▸ **READING TEXT**
A dust seal system for a gyratory crusher having a shaft and a frame includes a bracket attached to the frame, a dust seal, and a collar. The bracket has a slot into which the dust seal is disposed, and the collar is in contact with the seal during crusher operation.

Patent
   6550707
Priority
Jan 05 2001
Filed
Jan 05 2001
Issued
Apr 22 2003
Expiry
Jan 16 2021
Extension
11 days
Assg.orig
Entity
Large
0
24
all paid
1. A gyratory crusher, comprising:
a shell;
a shaft disposed within the shell;
a bracket coupled to the shell, the bracket having a slot;
a seal disposed within the slot, the seal having a free end; and
a collar coupled to the shaft wherein the collar is in contact with the free end of the seal.
2. The gyratory crusher of claim 1 wherein the seal is made of polyurethane.
3. The gyratory crusher of claim 1 wherein the dust seal has a steel tube insert.
4. The gyratory crusher of claim 1 wherein the collar is located outside of the bracket.
5. The gyratory crusher of claim 1 wherein the dust seal is a ring with a parallelogram cross-section.
6. The gyratory crusher of claim 1 wherein the seal is arranged to maintain its free end in contact with the collar during rotation, gyration and axial movement of the shaft relative to the shell.
7. The gyratory crusher of claim 1 wherein the seal is disposed inside of the collar.
8. The gyratory crusher of claim 1 wherein the shaft extends substantially vertically, the collar disposed at a lower end of the shaft; the seal projecting from the slot in a direction having an upward component.

The present invention relates to rock crushing systems, such as conical rock crushers or gyratory crushers. More specifically, the present invention relates to a dust seal system for rock crushers.

Gyratory rock crushers generally have a downwardly expanding central conical member which rotates or gyrates within an outer upwardly expanding frustroconically shaped member typically called a shell. The shell can be comprised of two or more pieces, e.g., a top shell and a bottom shell. The central conical member generally has a wearing cover or a liner called a mantle. A spider assembly rests on the top shell, forming the top of the support structure for the machine.

▸ **PROMPT 1**
According to the crusher patent text, what material is the seal made of in claim 2?
The listing and the crusher patent text come from unrelated sources.

▸ **RECORDS SHOWN**
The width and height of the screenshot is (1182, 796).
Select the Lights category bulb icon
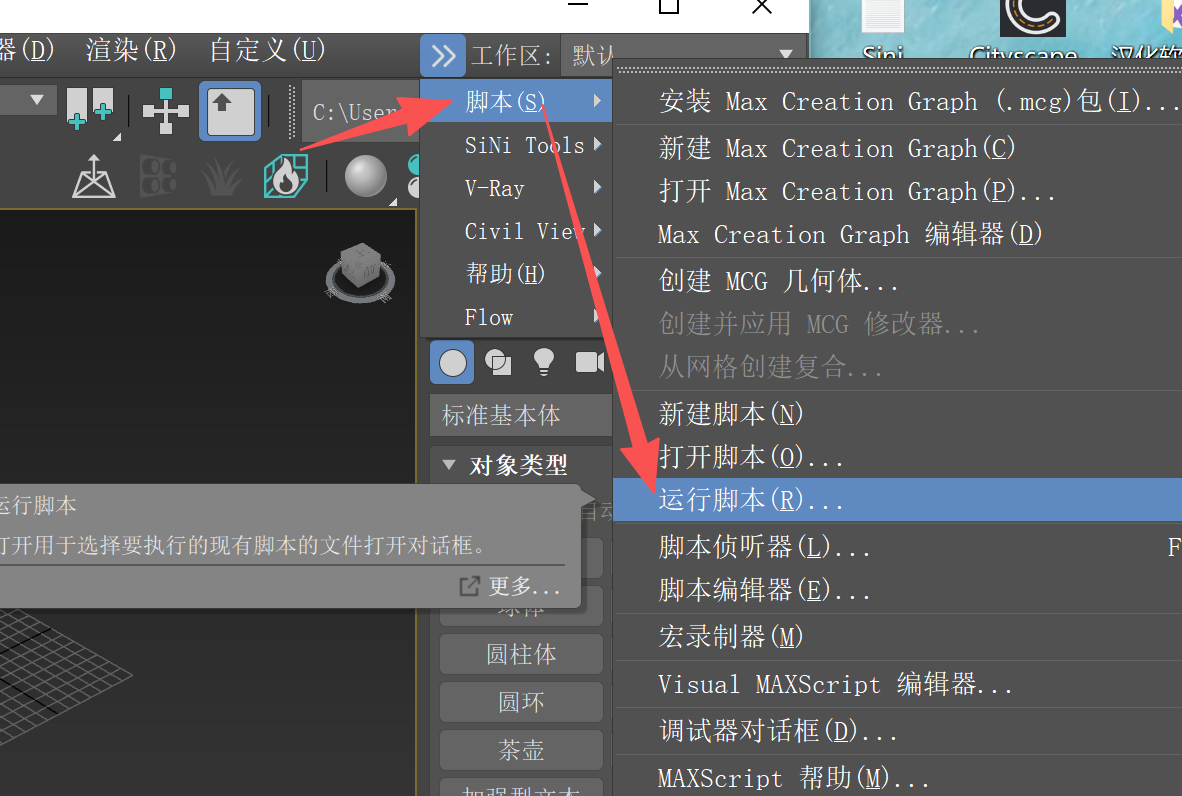(x=543, y=362)
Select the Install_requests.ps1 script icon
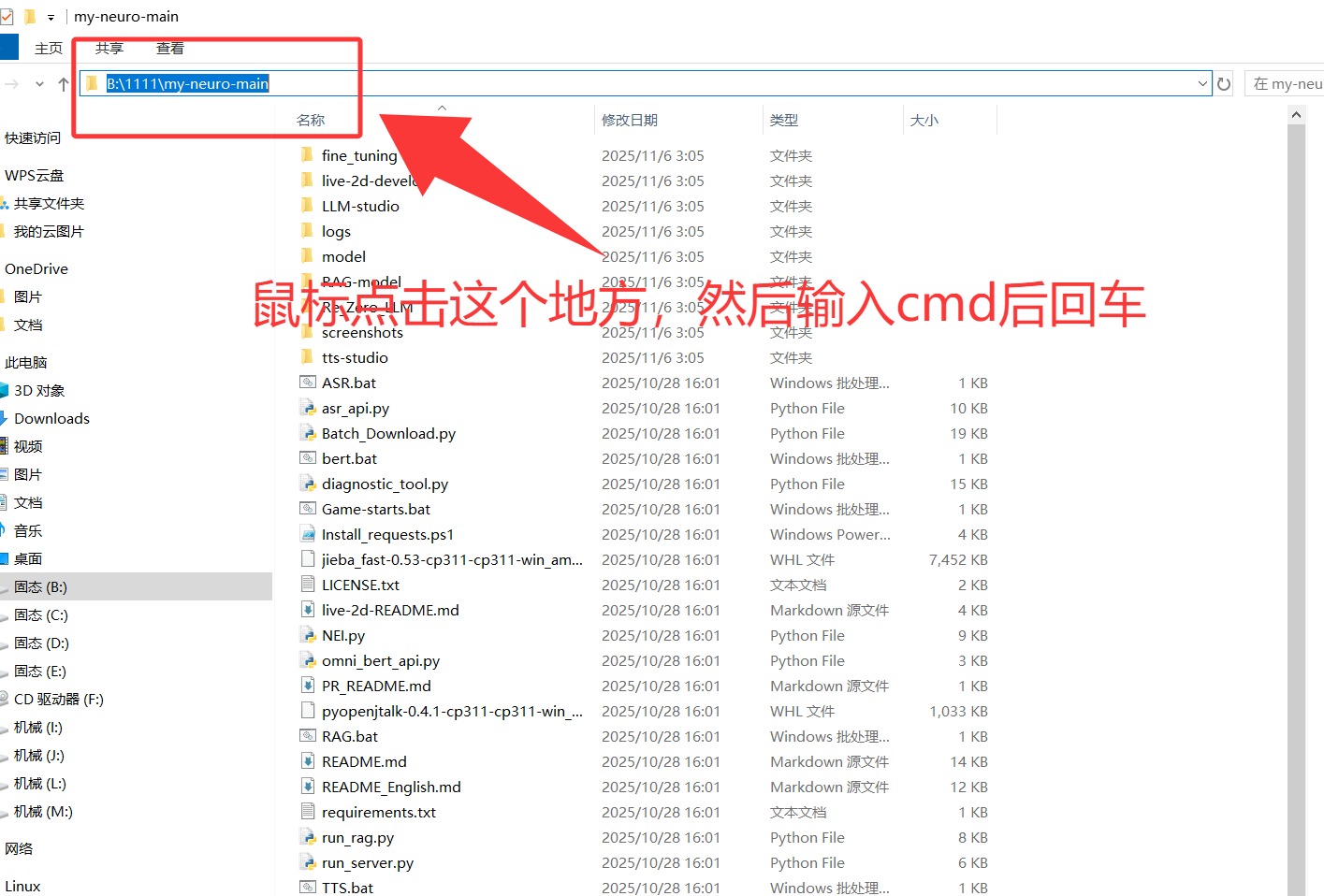This screenshot has height=896, width=1324. [x=307, y=534]
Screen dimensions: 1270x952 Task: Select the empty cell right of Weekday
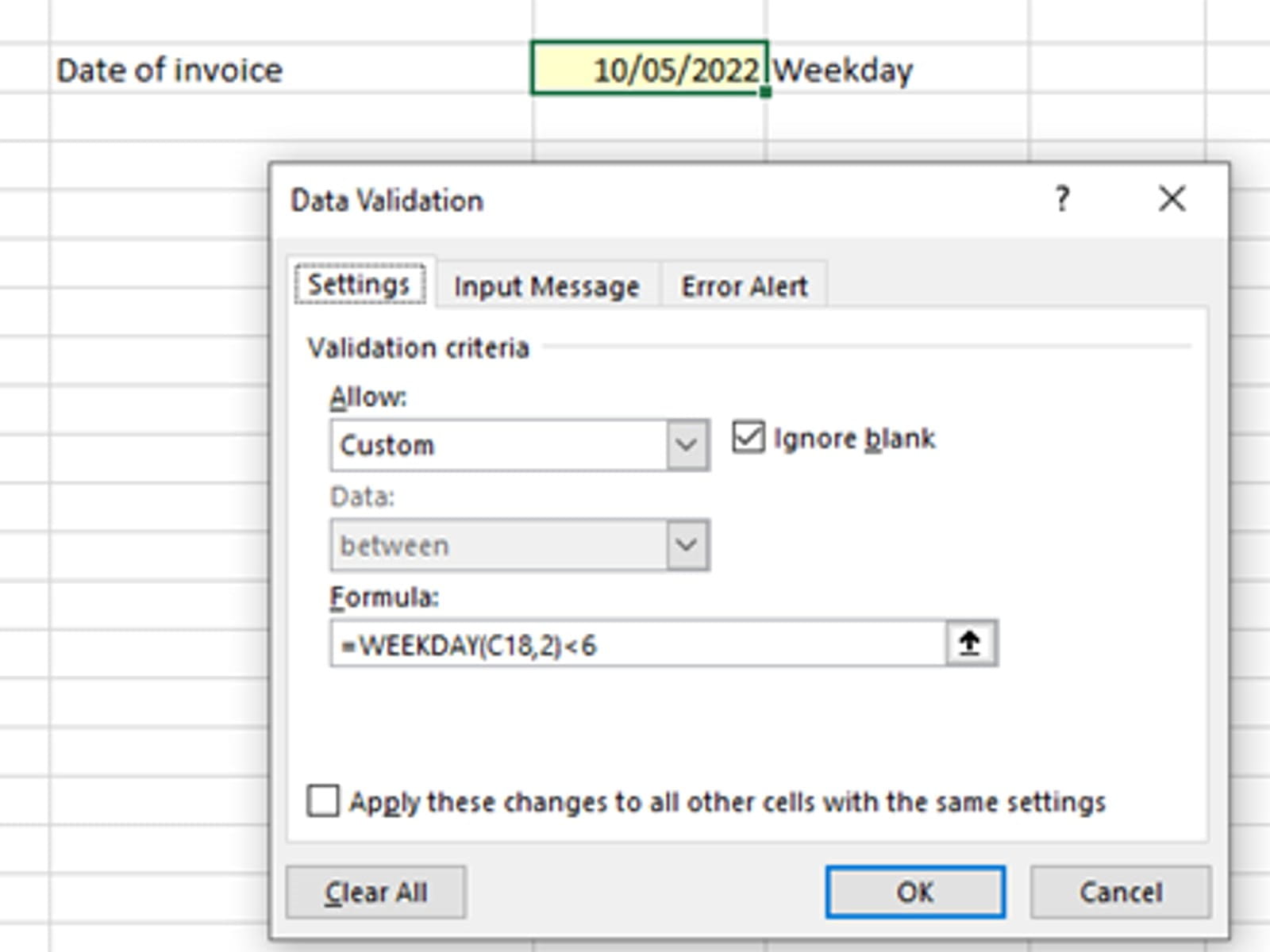(1117, 70)
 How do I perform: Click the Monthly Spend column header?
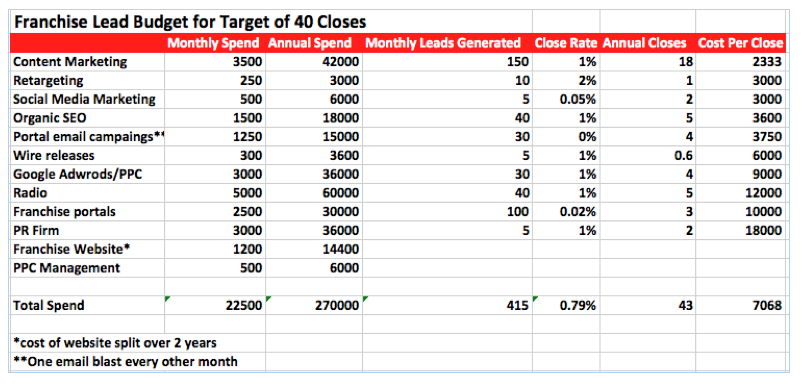point(213,43)
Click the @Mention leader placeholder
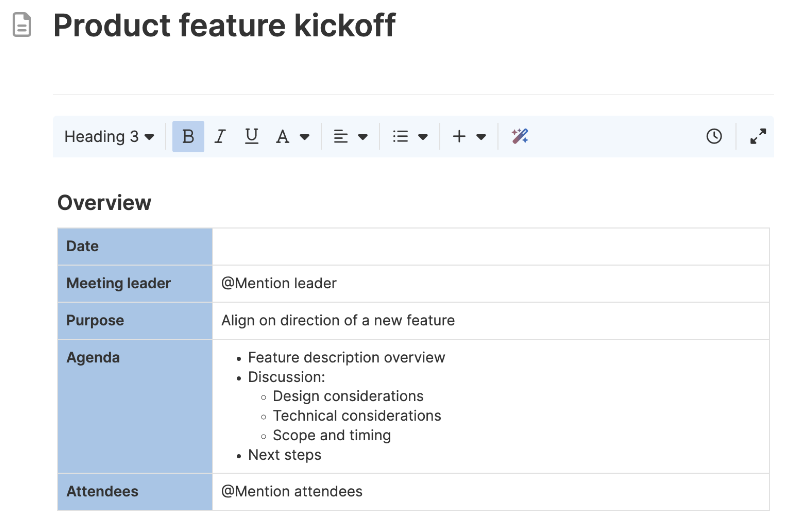Image resolution: width=800 pixels, height=524 pixels. (x=279, y=283)
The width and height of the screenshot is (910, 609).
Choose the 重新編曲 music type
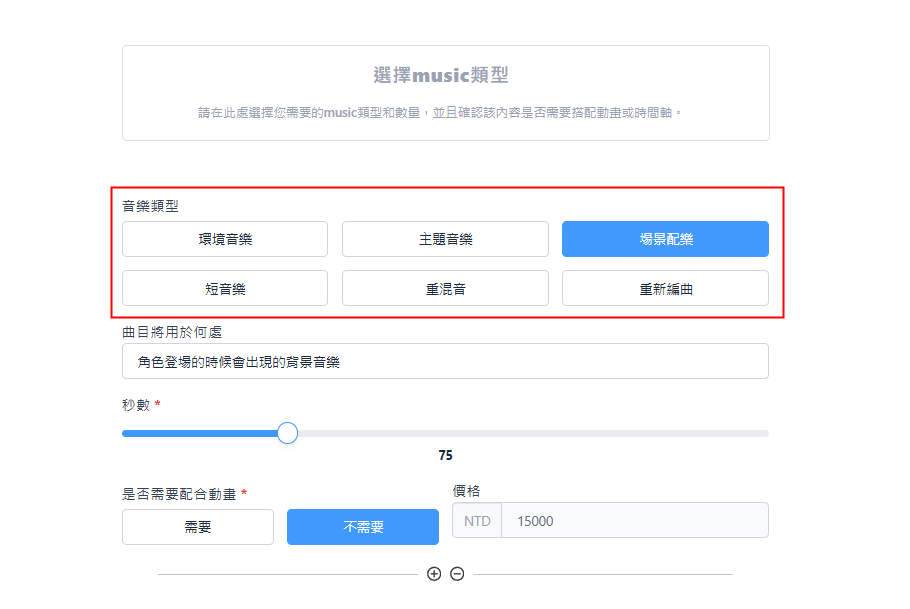pos(665,288)
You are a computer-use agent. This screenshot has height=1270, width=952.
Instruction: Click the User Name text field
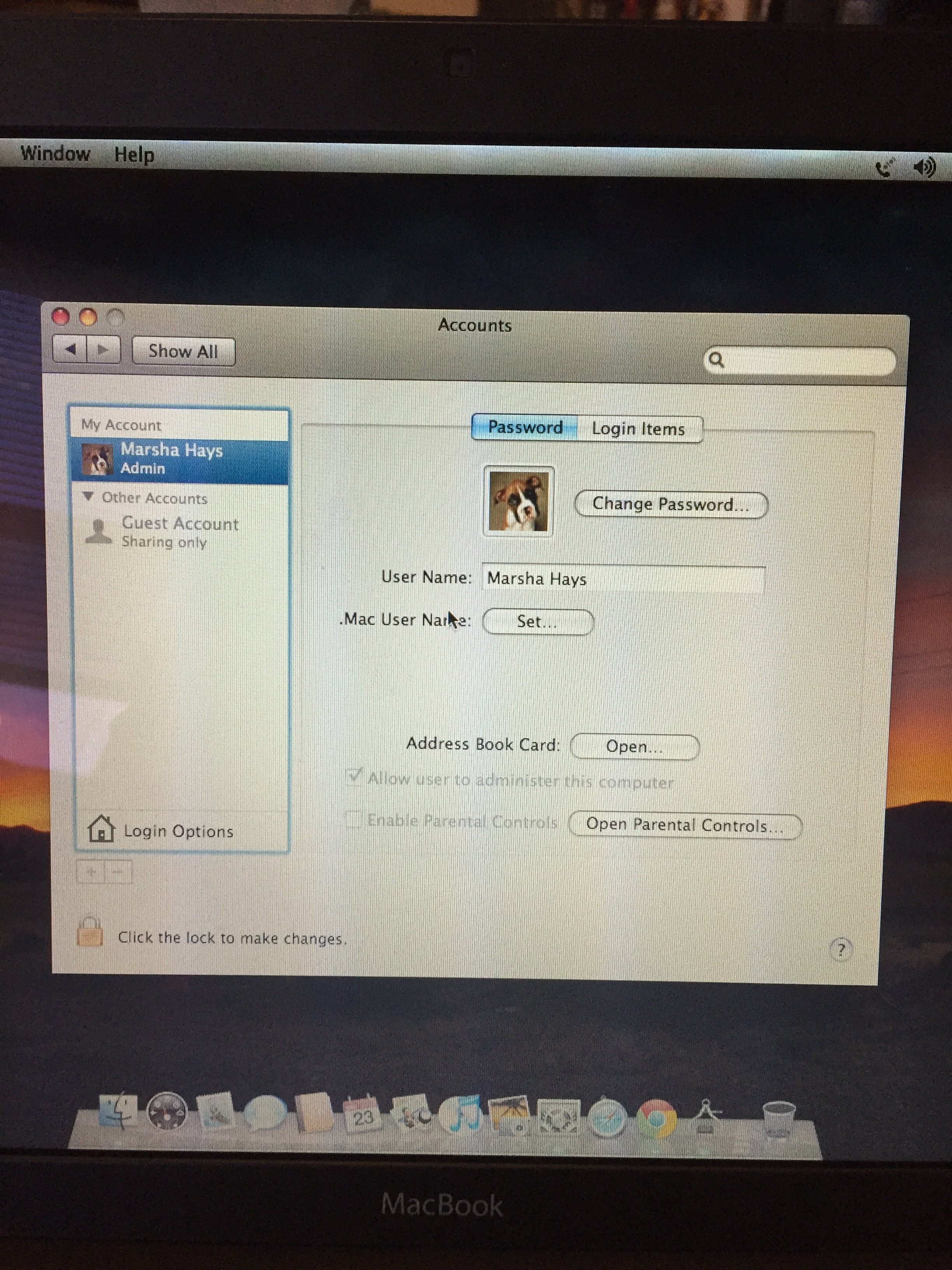coord(623,579)
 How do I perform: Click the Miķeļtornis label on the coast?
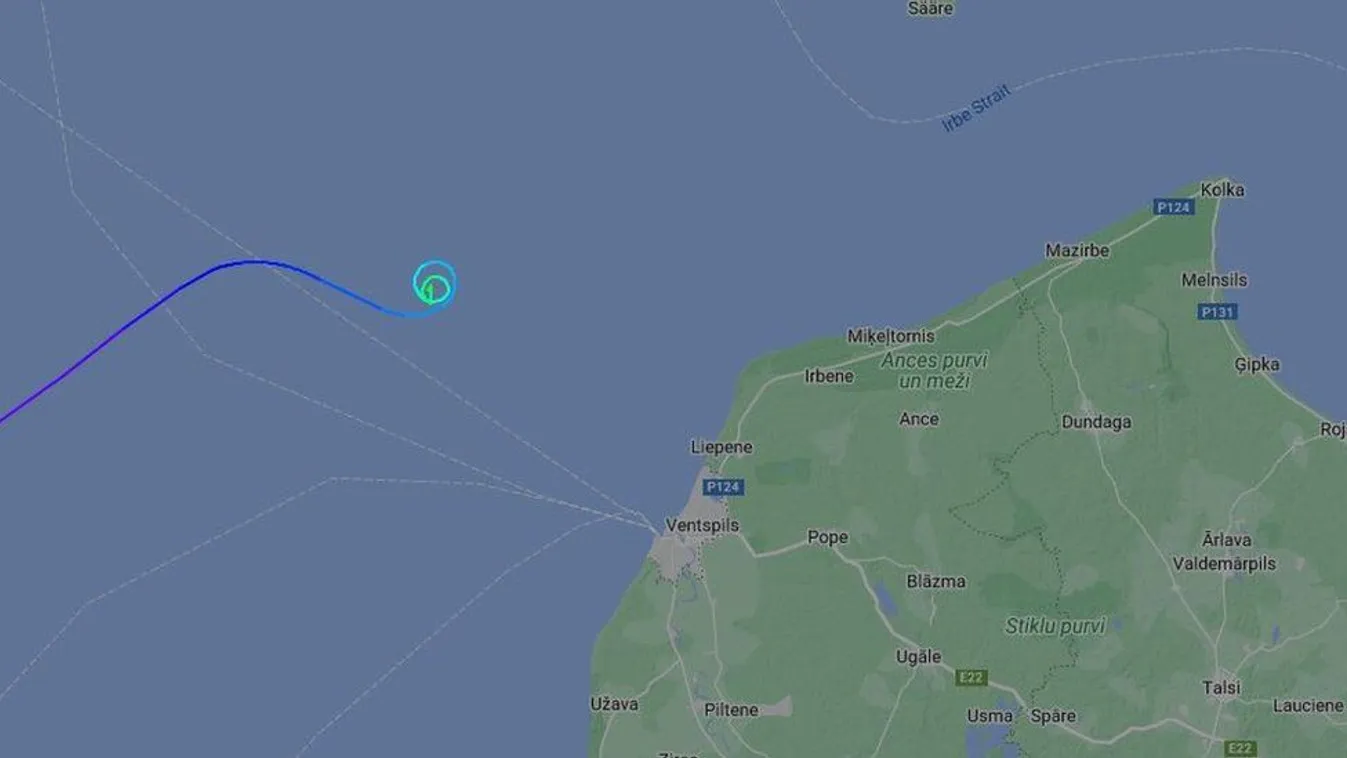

▸ **PROMPT 2**
From the listing, copy out the lines verbatim, starting at the line that contains "Click the @Mention leader placeholder" and ending at the line that contains "pos(665,288)", with both of those lines included. Omit the pictures from your copy.

▸ **WRITTEN ANSWER 1**
Polyurethane.

▸ **WRITTEN ANSWER 2**
Click the @Mention leader placeholder
Image resolution: width=800 pixels, height=524 pixels. (x=279, y=283)
The width and height of the screenshot is (910, 609).
Choose the 重新編曲 music type
pos(665,288)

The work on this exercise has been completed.